Irpef, which applies to all employees, many self-employed workers (regular partita Iva holders, but not those on the flat tax rate) and pensioners, currently counts four brackets, which are arranged as below:

  Income (annual) Irpef rate
First bracket Up to 15,000 euros 23 percent
Second bracket Between 15,000 and 28,000 euros 25 percent
Third bracket Between 28,000 and 15,000 euros 35 percent
Fourth bracket Over 50,000 euros 43 percent

The coming tax reform will reduce the number of tax brackets down to three, with the second and third bands being merged into a single one.

The tax rate for the lowest earners is expected to remain unchanged at 23 percent (for those earning 15,000 euros a year or less).

The tax rate should also stay the same for the highest earners taking home 50,000 euros a year or more, at 43 percent.

But middle earners who are currently in the second or third bracket may end up paying more or less tax – and it’s still unclear exactly what will happen. 

READ ALSO: The tax changes in Italy to know about in 2023

While Thursday’s announcement confirmed the number of tax bands will drop to three, the newly published bill didn’t specify what tax rate the new band would carry nor confirm how rates in other bands would be readjusted. 

However, Meloni’s cabinet is reportedly considering two options. 

First scenario

Under the first, and currently more likely, option, the new middle bracket will mean all taxpayers earning between 28,000 and 50,000 euros a year will pay a 33-percent rate.

Rates for the first and last brackets would remain the same.

This would mean all those who are currently in the second (income between 15,000 and 28,000) and third bands (28,000 to 50,000) would see their tax rate drop by two percent next year and subsequently benefit from sizable cuts to their Irpef payments. 

  Income (annual) Irpef rate
First bracket Up to 28,000 euros 23 percent
Second bracket Between 28,000 and 50,000 euros 33 percent
Third bracket Over 50,000 euros 43 percent

Second scenario

Meloni’s government is also considering a second scenario, with a 27-percent rate for a larger middle band – an option that would be much more costly to the state, and so seems less likely.

This would mean people currently in the second bracket (15,000 to 28,000) will see their tax rate increase by two percent, while those in the third bracket (28,000 to 50,000) would benefit from a whopping eight-percent cut

Rates for the first and last brackets would again remain the same.

  Income (annual) Irpef rate
First bracket Up to 15,000 euros 23 percent
Second bracket Between 15,000 and 50,000 euros 27 percent
Third bracket Over 50,000 euros 43 percent

Which path will the government go down?

While it was hoped that the bill’s text would clarify what rate the new band would carry, there are currently no details as to which option the government intends to go with.

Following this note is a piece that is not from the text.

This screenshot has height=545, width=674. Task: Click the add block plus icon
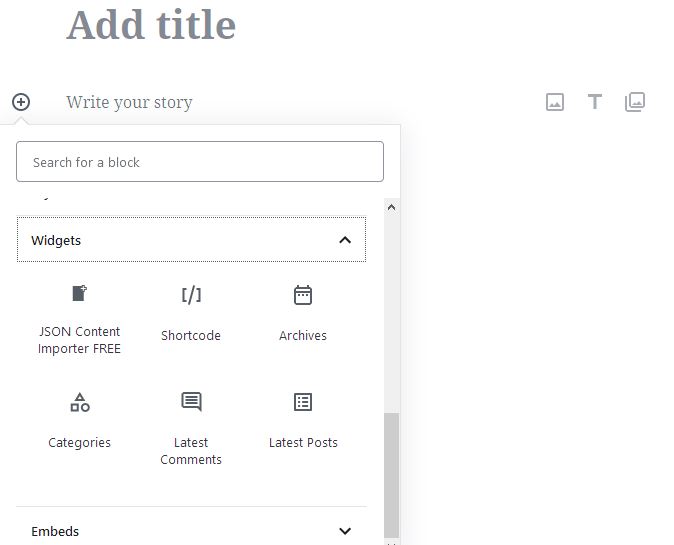(21, 102)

That said, the first option seems to be the more likely one at this point in time, not least because implementing it would reportedly cost state coffers around 6 billion euros, whereas the second option would present the treasury with a 10 billion-euro bill.

Further information over which route the government will ultimately go down should emerge in the coming weeks as the bill goes through parliament. 

And even the possibility that Meloni’s executive might end up adopting an Irpef system other than the two described above cannot be ruled out at this time.